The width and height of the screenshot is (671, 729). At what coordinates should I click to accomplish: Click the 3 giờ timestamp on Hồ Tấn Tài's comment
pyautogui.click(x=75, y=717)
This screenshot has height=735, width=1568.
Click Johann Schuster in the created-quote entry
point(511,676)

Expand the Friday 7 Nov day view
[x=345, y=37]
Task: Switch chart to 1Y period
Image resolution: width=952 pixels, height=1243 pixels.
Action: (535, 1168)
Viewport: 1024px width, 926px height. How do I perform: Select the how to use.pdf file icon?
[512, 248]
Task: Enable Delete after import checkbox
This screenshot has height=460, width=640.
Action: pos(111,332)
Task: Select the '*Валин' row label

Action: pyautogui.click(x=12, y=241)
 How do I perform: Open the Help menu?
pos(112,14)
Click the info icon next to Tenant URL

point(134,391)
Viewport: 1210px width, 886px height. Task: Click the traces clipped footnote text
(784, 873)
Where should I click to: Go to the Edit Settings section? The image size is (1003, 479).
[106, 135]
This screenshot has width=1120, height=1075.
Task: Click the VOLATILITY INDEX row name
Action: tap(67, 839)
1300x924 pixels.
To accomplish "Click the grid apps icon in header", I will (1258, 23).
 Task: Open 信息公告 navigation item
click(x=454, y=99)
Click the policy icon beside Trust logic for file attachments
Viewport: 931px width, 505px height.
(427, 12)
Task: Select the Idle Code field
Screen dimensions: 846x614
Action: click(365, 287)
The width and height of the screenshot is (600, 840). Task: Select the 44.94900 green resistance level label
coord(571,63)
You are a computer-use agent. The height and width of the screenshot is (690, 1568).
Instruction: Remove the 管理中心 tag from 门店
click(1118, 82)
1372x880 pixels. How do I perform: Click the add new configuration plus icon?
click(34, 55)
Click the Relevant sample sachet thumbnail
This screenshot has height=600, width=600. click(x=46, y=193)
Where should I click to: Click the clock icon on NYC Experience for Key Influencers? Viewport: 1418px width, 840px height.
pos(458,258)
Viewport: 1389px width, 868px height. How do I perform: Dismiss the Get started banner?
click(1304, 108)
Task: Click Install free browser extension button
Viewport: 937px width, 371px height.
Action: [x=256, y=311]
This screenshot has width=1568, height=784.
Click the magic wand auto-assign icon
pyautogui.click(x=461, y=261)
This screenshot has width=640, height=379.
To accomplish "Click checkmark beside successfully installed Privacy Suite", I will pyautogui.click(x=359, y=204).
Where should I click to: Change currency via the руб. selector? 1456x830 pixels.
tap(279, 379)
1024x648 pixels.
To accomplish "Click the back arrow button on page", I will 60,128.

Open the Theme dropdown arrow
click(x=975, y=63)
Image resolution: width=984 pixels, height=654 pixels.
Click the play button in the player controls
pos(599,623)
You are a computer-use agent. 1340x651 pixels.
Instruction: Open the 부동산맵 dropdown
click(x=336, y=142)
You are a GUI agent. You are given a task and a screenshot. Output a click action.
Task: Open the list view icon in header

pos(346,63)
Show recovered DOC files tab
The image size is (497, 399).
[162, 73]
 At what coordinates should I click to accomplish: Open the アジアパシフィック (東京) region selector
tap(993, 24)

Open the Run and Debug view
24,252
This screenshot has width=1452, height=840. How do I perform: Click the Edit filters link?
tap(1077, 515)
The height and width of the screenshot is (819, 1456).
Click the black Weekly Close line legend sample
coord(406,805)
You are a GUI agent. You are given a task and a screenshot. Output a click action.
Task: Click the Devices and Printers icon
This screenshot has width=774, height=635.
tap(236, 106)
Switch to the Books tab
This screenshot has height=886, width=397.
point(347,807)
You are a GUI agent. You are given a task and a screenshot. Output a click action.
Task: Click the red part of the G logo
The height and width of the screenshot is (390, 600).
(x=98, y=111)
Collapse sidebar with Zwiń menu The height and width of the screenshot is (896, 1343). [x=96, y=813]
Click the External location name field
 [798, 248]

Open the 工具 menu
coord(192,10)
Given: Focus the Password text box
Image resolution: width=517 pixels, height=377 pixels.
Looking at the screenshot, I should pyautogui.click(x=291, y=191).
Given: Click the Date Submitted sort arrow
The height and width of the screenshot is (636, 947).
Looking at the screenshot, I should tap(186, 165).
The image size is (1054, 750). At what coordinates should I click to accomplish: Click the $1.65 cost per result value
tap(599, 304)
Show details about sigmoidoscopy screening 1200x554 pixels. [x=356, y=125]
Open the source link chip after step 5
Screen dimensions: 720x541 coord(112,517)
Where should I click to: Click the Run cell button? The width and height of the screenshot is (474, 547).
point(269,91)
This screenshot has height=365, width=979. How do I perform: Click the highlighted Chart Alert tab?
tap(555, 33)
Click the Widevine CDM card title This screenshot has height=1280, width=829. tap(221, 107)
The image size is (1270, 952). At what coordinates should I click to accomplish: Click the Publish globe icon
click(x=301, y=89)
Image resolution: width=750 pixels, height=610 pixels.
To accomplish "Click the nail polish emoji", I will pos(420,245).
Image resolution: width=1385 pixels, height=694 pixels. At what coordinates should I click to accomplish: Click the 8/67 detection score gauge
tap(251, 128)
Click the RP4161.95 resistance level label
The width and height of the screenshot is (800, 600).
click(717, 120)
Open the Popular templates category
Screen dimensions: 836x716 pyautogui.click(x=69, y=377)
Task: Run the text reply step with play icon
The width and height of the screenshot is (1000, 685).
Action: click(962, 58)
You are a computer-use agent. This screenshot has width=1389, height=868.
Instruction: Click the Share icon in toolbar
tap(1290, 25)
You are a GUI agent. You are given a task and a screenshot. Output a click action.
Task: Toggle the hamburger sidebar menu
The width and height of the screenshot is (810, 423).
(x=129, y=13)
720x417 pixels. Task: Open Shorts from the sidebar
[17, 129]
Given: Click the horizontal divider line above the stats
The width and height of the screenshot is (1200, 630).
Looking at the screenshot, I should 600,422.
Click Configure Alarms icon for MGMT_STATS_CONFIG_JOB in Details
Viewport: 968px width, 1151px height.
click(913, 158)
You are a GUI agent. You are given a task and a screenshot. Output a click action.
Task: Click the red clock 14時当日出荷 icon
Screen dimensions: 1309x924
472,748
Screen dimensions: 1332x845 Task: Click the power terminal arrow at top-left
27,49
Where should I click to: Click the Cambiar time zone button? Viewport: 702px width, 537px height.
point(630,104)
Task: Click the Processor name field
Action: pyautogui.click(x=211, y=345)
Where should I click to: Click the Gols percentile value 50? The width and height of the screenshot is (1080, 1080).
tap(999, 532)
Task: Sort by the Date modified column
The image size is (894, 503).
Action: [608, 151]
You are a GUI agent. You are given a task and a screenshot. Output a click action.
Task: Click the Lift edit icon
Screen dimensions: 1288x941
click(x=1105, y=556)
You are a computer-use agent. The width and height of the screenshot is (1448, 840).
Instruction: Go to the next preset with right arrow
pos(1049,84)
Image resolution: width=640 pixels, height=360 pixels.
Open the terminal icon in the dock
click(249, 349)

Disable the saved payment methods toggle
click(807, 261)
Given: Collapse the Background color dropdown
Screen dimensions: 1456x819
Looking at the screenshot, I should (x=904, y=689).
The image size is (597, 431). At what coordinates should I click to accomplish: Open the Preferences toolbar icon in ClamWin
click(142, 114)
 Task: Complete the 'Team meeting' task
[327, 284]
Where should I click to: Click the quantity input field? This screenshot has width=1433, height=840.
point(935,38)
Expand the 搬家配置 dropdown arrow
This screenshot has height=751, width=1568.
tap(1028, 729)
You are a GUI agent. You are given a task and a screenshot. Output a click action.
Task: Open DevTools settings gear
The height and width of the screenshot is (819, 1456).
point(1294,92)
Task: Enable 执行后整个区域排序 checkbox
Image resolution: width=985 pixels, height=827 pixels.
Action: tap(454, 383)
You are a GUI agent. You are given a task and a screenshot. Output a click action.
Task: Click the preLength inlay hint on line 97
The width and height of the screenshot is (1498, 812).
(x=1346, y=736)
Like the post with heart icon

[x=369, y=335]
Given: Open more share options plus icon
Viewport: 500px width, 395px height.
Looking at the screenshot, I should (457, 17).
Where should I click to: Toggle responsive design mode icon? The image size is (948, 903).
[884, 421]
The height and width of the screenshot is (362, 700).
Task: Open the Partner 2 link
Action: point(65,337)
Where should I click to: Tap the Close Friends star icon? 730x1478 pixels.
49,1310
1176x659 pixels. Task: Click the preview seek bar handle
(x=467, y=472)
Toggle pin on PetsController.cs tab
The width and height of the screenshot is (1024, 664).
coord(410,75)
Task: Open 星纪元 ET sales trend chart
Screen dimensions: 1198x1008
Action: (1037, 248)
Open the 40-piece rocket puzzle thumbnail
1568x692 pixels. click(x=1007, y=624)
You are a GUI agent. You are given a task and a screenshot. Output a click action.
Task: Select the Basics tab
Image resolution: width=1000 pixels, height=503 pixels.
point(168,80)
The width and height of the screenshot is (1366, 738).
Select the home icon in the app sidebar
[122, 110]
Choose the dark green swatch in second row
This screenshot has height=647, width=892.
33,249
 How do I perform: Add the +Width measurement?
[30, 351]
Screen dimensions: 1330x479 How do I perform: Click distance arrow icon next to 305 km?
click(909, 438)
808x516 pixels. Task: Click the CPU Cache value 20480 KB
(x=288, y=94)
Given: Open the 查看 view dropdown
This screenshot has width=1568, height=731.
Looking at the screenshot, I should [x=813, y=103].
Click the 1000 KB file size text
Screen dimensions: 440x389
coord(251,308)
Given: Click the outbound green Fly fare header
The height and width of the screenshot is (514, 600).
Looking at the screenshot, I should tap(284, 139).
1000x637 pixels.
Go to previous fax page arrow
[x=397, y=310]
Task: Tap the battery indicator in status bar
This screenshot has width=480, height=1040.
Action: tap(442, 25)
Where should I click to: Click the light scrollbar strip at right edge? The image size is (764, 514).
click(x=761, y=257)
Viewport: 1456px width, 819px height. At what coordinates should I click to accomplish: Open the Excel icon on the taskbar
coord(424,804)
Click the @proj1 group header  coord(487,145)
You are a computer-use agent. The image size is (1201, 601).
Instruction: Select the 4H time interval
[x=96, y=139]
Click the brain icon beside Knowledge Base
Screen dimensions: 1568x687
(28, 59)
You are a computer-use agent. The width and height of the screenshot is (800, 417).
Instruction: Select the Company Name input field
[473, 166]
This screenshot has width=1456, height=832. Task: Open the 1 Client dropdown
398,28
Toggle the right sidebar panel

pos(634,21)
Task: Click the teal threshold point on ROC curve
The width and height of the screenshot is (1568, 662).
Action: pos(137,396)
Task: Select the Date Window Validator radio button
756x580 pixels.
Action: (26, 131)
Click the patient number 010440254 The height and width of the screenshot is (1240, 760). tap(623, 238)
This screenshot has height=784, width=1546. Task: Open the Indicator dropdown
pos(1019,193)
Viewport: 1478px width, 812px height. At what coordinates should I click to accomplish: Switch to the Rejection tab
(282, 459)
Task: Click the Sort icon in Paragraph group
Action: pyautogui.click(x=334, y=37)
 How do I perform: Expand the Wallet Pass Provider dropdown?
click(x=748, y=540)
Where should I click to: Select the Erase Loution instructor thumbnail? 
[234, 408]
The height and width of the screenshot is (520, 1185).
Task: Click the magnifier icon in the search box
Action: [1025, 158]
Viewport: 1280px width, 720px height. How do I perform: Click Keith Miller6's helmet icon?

· · · · ·

» YOUR INSTRUCTIONS
Could you rewrite the rows from the start of the rows through the line containing "click(1304, 108)", replacing "Viewport" with "Window" and leaving everything else unchanged?

» ANSWER IN FULL
The width and height of the screenshot is (671, 729). At what coordinates should I click to accomplish: Click the 3 giờ timestamp on Hồ Tấn Tài's comment
pyautogui.click(x=75, y=717)
This screenshot has height=735, width=1568.
Click Johann Schuster in the created-quote entry
point(511,676)

Expand the Friday 7 Nov day view
[x=345, y=37]
Task: Switch chart to 1Y period
Image resolution: width=952 pixels, height=1243 pixels.
Action: (535, 1168)
Window: 1024px width, 926px height. How do I perform: Select the how to use.pdf file icon?
[512, 248]
Task: Enable Delete after import checkbox
This screenshot has height=460, width=640.
Action: pos(111,332)
Task: Select the '*Валин' row label

Action: pyautogui.click(x=12, y=241)
 How do I perform: Open the Help menu?
pos(112,14)
Click the info icon next to Tenant URL

point(134,391)
Window: 1210px width, 886px height. Task: Click the traces clipped footnote text
(784, 873)
Where should I click to: Go to the Edit Settings section? The image size is (1003, 479).
[106, 135]
This screenshot has width=1120, height=1075.
Task: Click the VOLATILITY INDEX row name
Action: tap(67, 839)
1300x924 pixels.
To accomplish "Click the grid apps icon in header", I will (1258, 23).
 Task: Open 信息公告 navigation item
click(x=454, y=99)
Click the policy icon beside Trust logic for file attachments
Window: 931px width, 505px height.
(427, 12)
Task: Select the Idle Code field
Screen dimensions: 846x614
Action: click(365, 287)
The width and height of the screenshot is (600, 840). Task: Select the 44.94900 green resistance level label
coord(571,63)
You are a computer-use agent. The height and width of the screenshot is (690, 1568).
Instruction: Remove the 管理中心 tag from 门店
click(1118, 82)
1372x880 pixels. How do I perform: Click the add new configuration plus icon?
click(34, 55)
Click the Relevant sample sachet thumbnail
This screenshot has height=600, width=600. click(x=46, y=193)
Where should I click to: Click the clock icon on NYC Experience for Key Influencers? Window: 1418px width, 840px height.
pos(458,258)
Window: 1389px width, 868px height. How do I perform: Dismiss the Get started banner?
click(1304, 108)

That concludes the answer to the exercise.